A guy who wanted to expand his gun range into some kind of firearms theme park borrowed some money to do so. That deal soured and ended up in litigation in Nevada. Some associates of Gun Guy—claiming to be private investigators—started creeping around the home of Lender. Gun Guy then published a manifesto, which he put on his website and emailed to his 200,000 gun-loving followers. The manifesto solicited funds to defray Gun Guy’s legal bills said lots of bad stuff about Lenders and their litigation. But it also doxed them—published their home address along with pictures of them and their residence.

Lenders sue in California. Gun Guy files an anti-SLAPP motion to the claims aimed at the manifesto. There’s not a lot of dispute that the manifesto was adequately connected to the Nevada litigation to be “protected activity” under Code of Civil Procedure § 425.16(e)(1). (Lenders also make a Flatley illegality argument. But we know that’s doomed, right?

So the crux of the issue is the second prong.

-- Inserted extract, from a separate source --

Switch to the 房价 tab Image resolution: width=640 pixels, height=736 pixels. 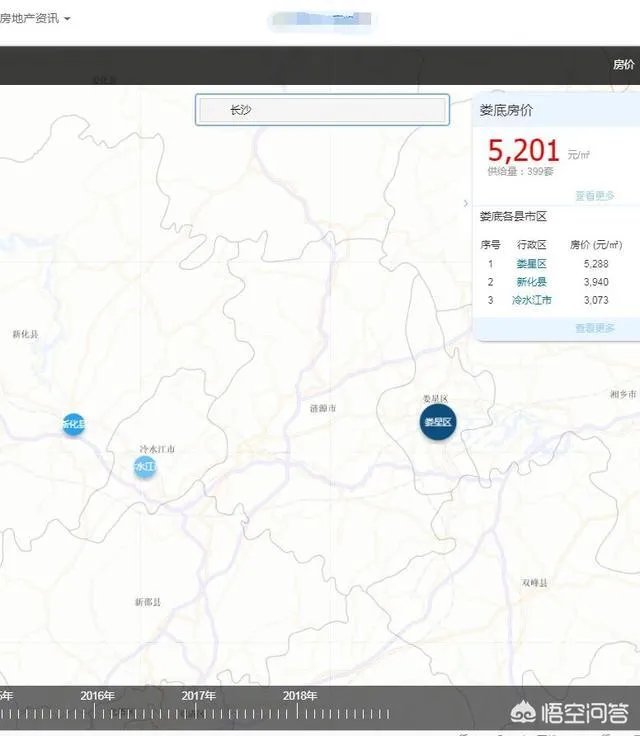pos(623,64)
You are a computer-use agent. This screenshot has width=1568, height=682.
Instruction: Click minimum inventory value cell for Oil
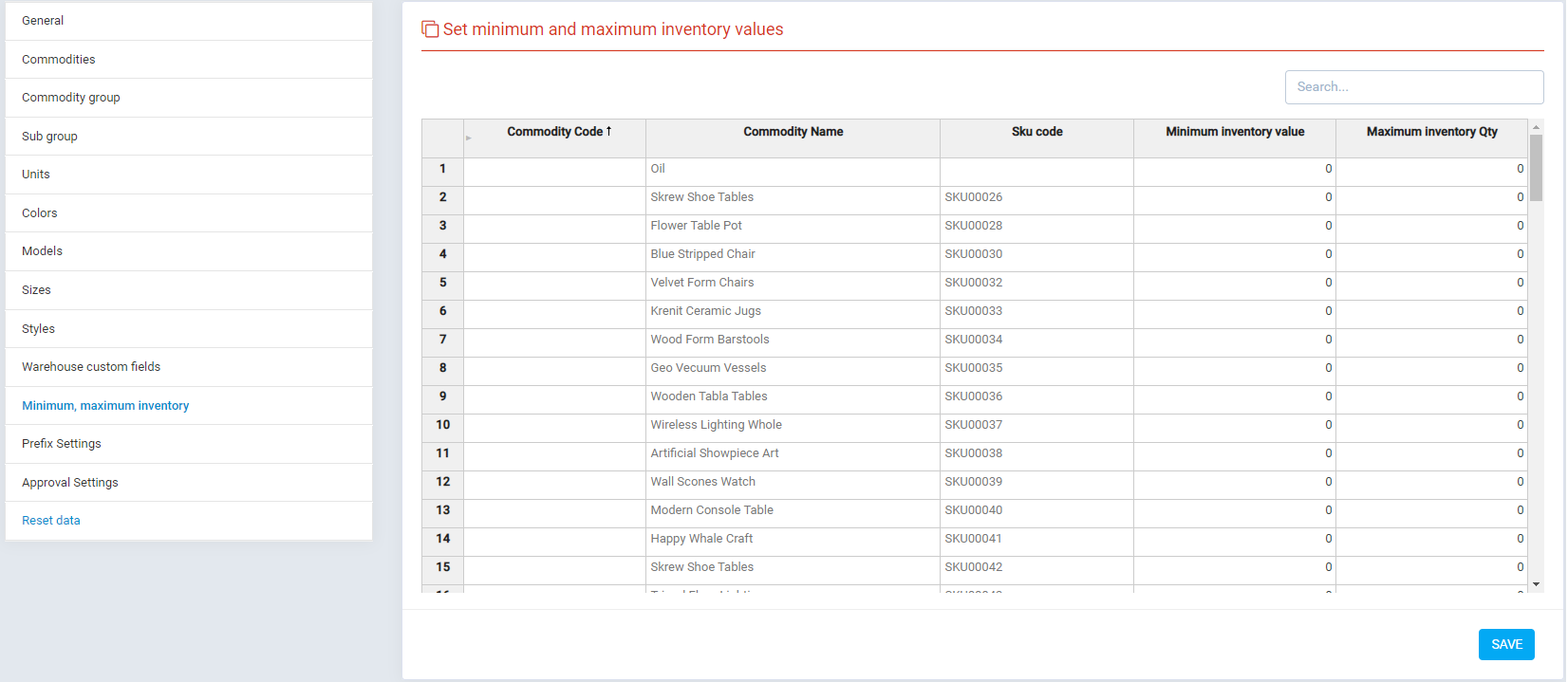tap(1234, 169)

To be sure, litigation-adjacent speech that gets you into (e)(1) is also almost always also protected on the merits by the Civil Code § 47(b) litigation privilege. And that’s true for most of the manifesto. For which the motion was properly granted. But not the doxing. 

As the Court sees it, “[t]here was simply no good reason to include [Lender’s] home address, images of his house and a close-up picture of his face in a communication aimed at explaining the status of ongoing litigation and soliciting financial support.” Said differently, the doxing lacked a sufficient nexus to the litigation to merit protection under § 47(b). So on remand, the trial court needs to apply the Baral v. Schnitt analysis and excise out the parts of the claim that arise from protected activity, but permit the part of the case based on doxing to proceed.

Affirmed in part.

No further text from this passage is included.